The advice here is to go with someone with local knowledge, take a cab, or travel during the day. Remember, its okay to apologize behind the window first even know if you’re right! After all, is it really that necessary for you to obtain another scar to show off to your ex/girlfriend/wife/mum back home?

It’s really not that hard to drive in Taiwan. Just don’t expect everything the same as your home town. After all, if the food tastes so different, how can the driving be the same?

Take care now.

Anonymous said...

FYI: Regarding "driving legally" in Taiwan; you can get a "Permit to Drive" (it's actually an extension of the 30-day limitation imposed on your International Driver's License) rather than go through the tests to get a "Taiwan Driver's License". The "Permit to Drive" is a two-page form: one you keep in your wallet; the other has a passport-sized photo on it (that you have to supply), and is kept on file at the local License Bureau. The best news is: NO TEST and IT'S FREE!!! On the down side, it only lasts as long as your ARC, so don't forget to renew them both at the same time.

Paul said...

I notice that you cited someone as saying that the difference in driving habits is one of culture, not poor driving skills; a comment has also been posted to that affect. Generally it's good not to expect things to be as they are at home, and these are nice, tolerant remarks.

In fact, however, nothing to do with being a foreigner or not: far, far too many Taiwanese people are needlessly killed each day on the roads as a result of what can only be described as gross negligence by the authorities in allowing the situation on the roades to persist. The simple enforcement of traffic laws would be a good place to start - Taiwan does in fact have some of the basic laws already in place.

A brief look at what passes for the driving test [passed first time; thank you very much(!)] shows that Taiwanese drivers are simply not taught how to drive properly in the first place. The 15KPH crawl around a car park that constitutes the Taiwanese driving test is hardly a realistic driving test of the skills one needs, whatever country you live in. It's not just what happens when you press what peddle, but about hazard awareness, and being taught to think of other road users as a matter of course. No test will create perfect, safe, considerate drivers, but a good test of reasonable training will raise the threshold considerably. Driving may reflect culture, but it's a culture than can - must - be changed.

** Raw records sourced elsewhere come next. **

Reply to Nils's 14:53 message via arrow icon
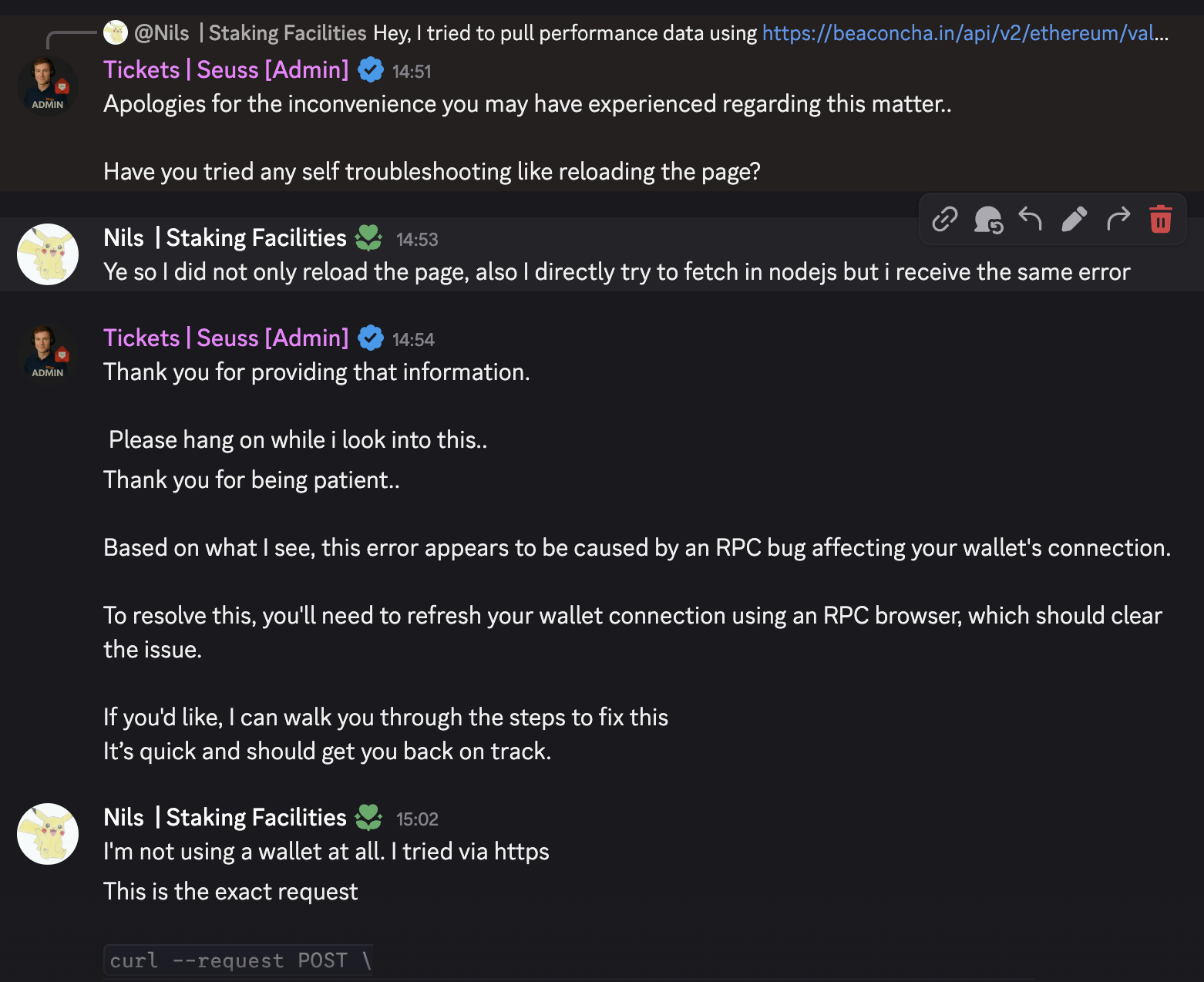point(1030,220)
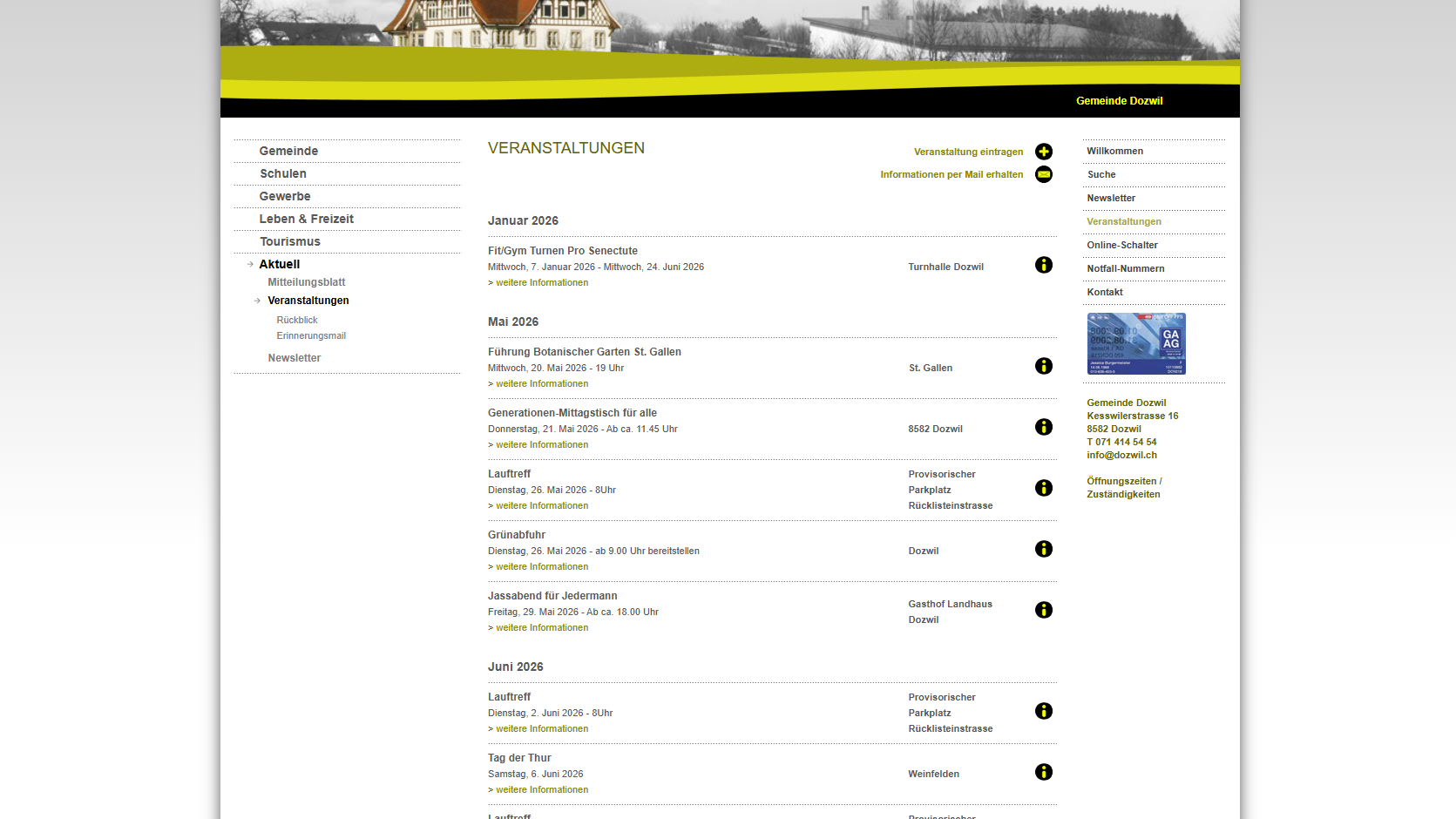Click the info@dozwil.ch email link
This screenshot has height=819, width=1456.
tap(1121, 455)
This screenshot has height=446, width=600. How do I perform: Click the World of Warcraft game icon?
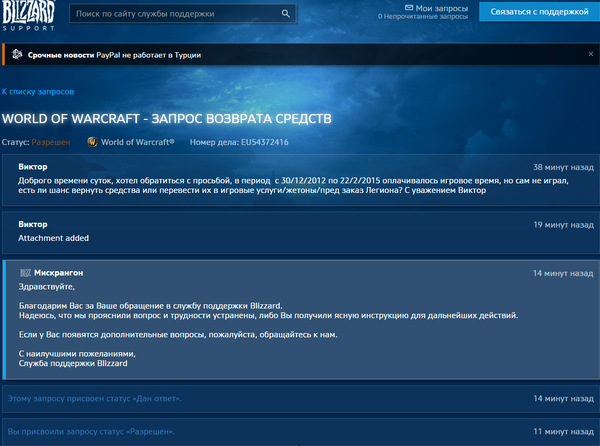[x=93, y=142]
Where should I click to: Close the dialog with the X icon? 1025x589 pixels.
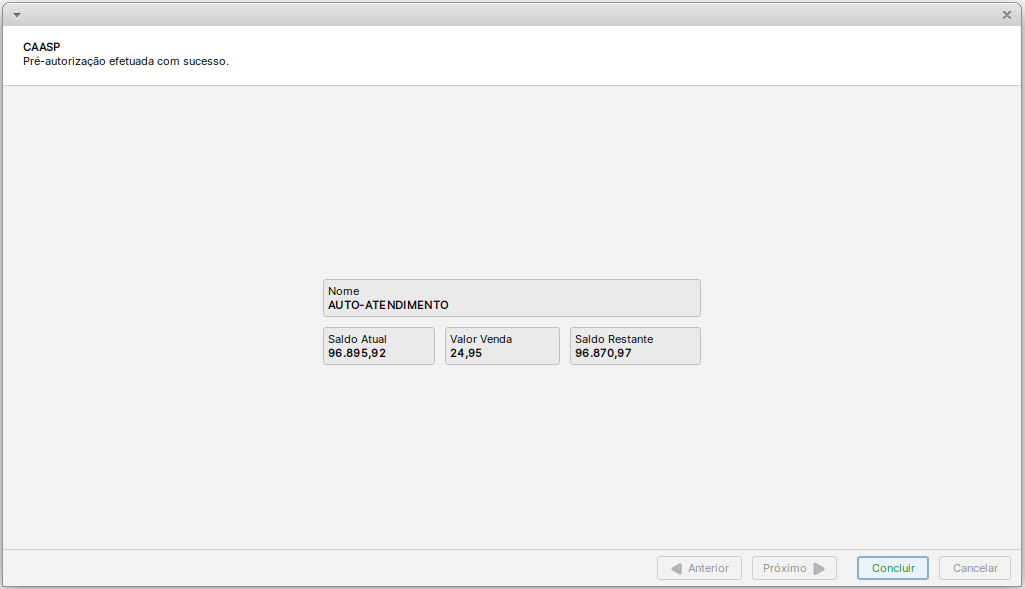click(x=1006, y=15)
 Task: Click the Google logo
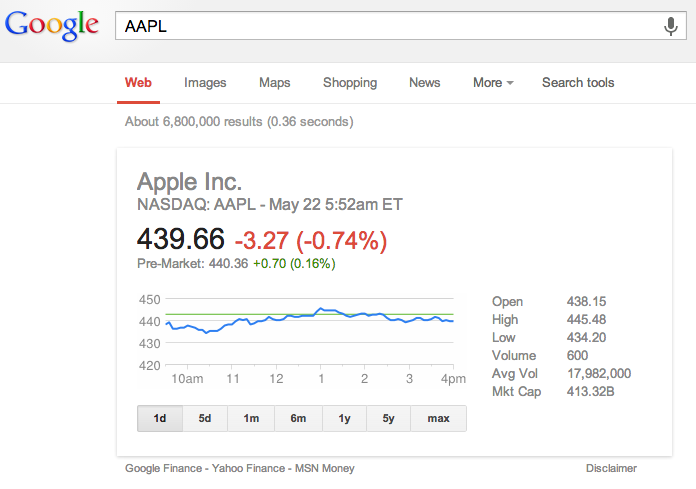point(52,25)
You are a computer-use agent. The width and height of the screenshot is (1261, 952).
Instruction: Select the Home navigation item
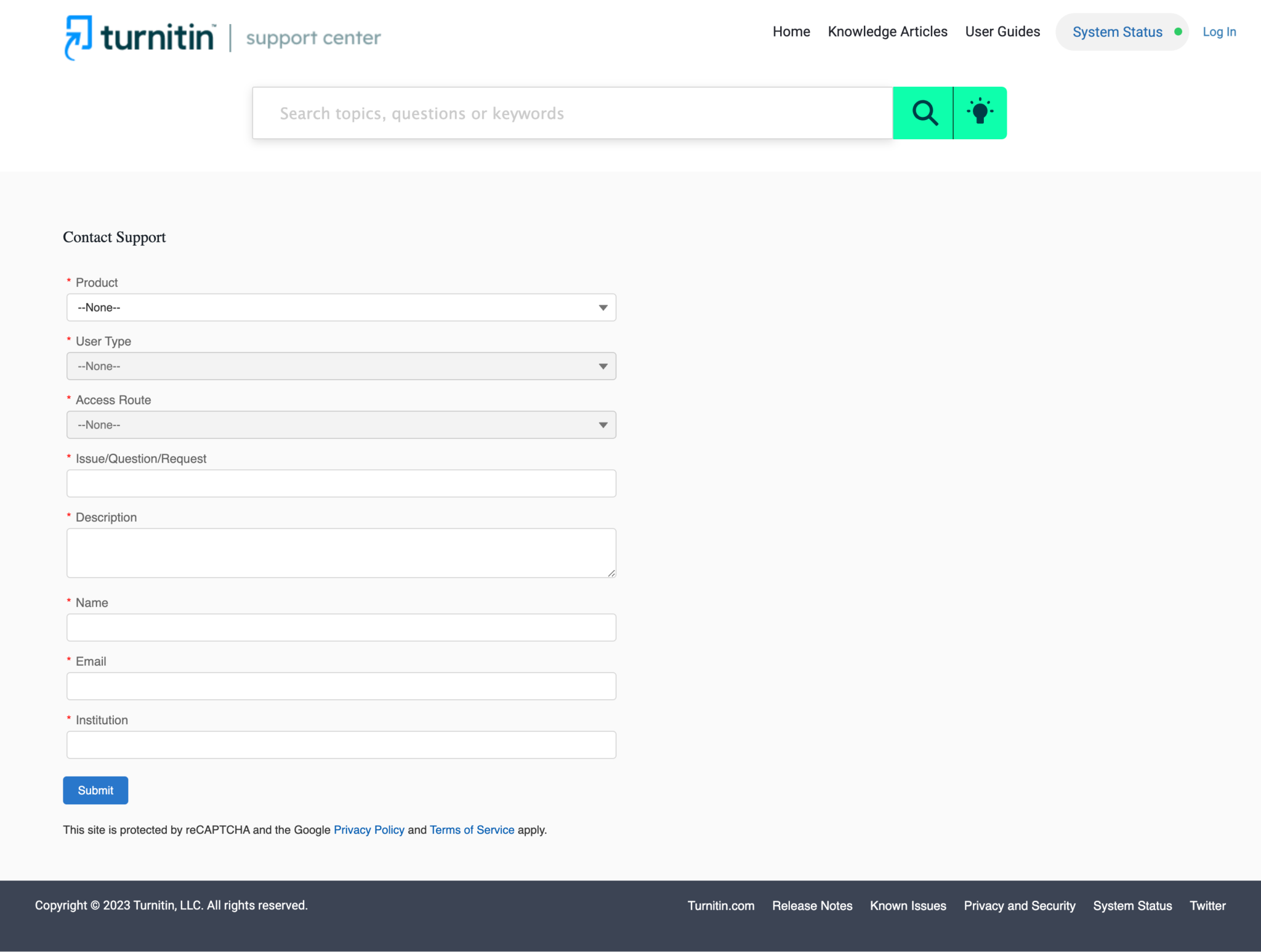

More than land use policy - and I'm not entirely sure I agree with your argument on that point - I would say, then, that Taiwanese driving standards reflect very lazy, dangerous, attitudes towards driving, from government downwards, and a poorly conceived testing regime.

Anonymous said...

I'm interested in understanding more about the way land is used in Taiwan. This post is five years old, do the old regulations apply? If so, can you point me to some references?

James said...

This was a fun read! I am glad I am not the only one who sees this. The lack of enforcement of the traffic laws (among others) makes Somalia look like a police state!

Maybe I missed it, but you failed to mention that not only do they drive the wrong way down a street (scooters and cars) but they will park that way too, at varying distances from what passes as a curb.

But as my wife says, what can you do about it?

Tanya said...

Has anything changed in 7 years? In my town, people stop cautiously at the blinking yellow light, and proceed with reckless abandon at the blinking red.

I've never experienced such backward driving. I'll point to driver education, testing, and enforcement as others have despite that the theory on land use is probably also a factor.

But, as has been expressed so many times before by so many like us who very well know the answer: what can we (foreigners) do? This is not our country, though we love it so.